Monday, September 26, 2011

Update: Hyperbaric Oxygen for Refractory Osteomyelitis (Bone Infection)

Today we have upgraded and updated our Osteomyelitis page. Osteomyelitis is a bone infection, an all-too-common and serious complication of chronic wounds and necrotizing infections and a distinctive feature of Wagner Grade 3 diabetic ulcers. Hyperbaric oxygen therapy is approved and clinically indicated when the going gets really tough. From our new commentary:

Hyperbaric oxygen can be a potent bactericide and also treats the hypoxia at the root of osteomyelitis and surrounding soft tissue necrosis. The approved clinical indication is limited to refractory (persistent or recurring) bone infections that do not respond to accepted surgical and antibiotic treatment. UHMS guidelines recommend daily treatments of 90-120 minutes at 2.0-3.0 atmospheres of absolute pressure (ATA), starting soon after surgical debridement and continuing 4 to 6 weeks. Osteomyelitis, like necrotizing infections, involves some rather frightening germs. As antibiotics and other traditional weapons against these worrisome microscopic invaders begin to weaken, HBOT provides a vital backstop. 
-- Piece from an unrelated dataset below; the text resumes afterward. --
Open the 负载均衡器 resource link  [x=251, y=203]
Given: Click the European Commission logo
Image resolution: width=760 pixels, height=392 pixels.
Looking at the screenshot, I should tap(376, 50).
Who are these microbial troublemakers? Round up the usual suspects: MRSA and other antibiotic-resistant bacteria, mixed with various fungi. 

Our expanded page now includes many more suggestions and links to helpful patient and clinical resources. And we are especially fond of Sherwin B. Nuland's book, The Doctors' Plague, a must-read for anyone concerned about proper healthcare facility and staff hygiene.